Approximately 15 inches of snow had fallen at Salt Lake City International Airport by Friday evening, putting the storm which had moved into Utah after causing mudslides and other mayhem in California in the record books for several categories. While Provo reported only 2 inches, several Davis County locations had totals in the teens, and Alta notched 47 new inches of snow from the storm.Other ramifications of the Utah blizzard:
The record book
According to Mark Eubank, KSL meteorologist in charge, the Salt Lake record for the most snow for any December day had been 12.5 inches, on Dec. 28, 1972. "We broke that one-day record with Friday's storm," Eubank said. By evening the city had already recorded almost 15 inches.
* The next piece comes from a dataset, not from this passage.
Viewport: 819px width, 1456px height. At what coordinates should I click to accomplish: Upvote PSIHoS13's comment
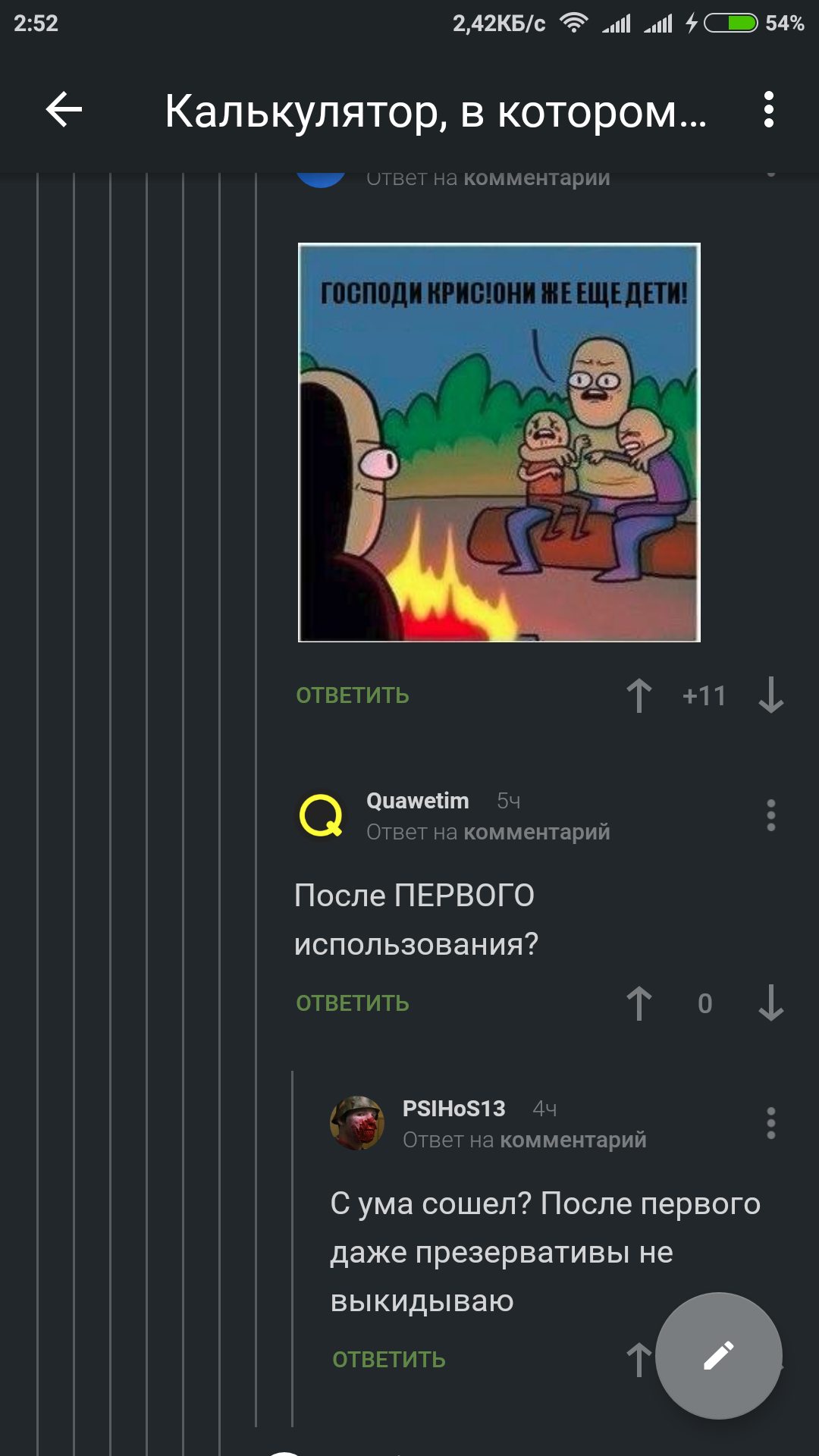(639, 1360)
The standing record for the most snow for a 24-hour period in December is 18.1 inches on Dec. 28 and 29, 1972, he said. The most snowfall for any 24-hour period is 18.4 inches on Oct. 17-18, 1984.
This storm also shattered the greatest snowfall daily record for a Dec. 26 by producing 10.5 inches at the airport by 5 p.m. Friday. The old record was 4.3 inches in 1936.
The wet snowfall that caused grief throughout northern Utah also produced the date's greatest precipitation ever, with 0.94 inches as of 5 p.m. Friday. That almost doubled the old record of 0.57 inches, set in 1946.
"After this storm we're going to be very close, if not at, normal precipitation for the year," fellow KSL meteorologist Grant Wayment said. "It's catching us up to where we need to be."
The blizzard was a slow-moving low-pressure mass that came up from Southern California, where it caused deadly mudslides. Forecasters said the storm would end by late Friday or early today, with lake-effect snow likely today.
Power outages were widespread but spotty along the Wasatch Front, Utah Power spokeswoman Barbara Kessler said, primarily due to broken tree limbs and cars sliding off the road into power poles. Power had been restored to about 42,000 by Friday evening, with another 28,000 unfortunates remaining in the dark.
Friday morning, Sugar House resident Scott Phillips' living room was at 56 degrees and he and his wife were pacing the house wearing wool and fleece coats to keep warm.
"I have to keep moving to stay warm," he said. "They say you can go down to zero and still be OK. We'll see."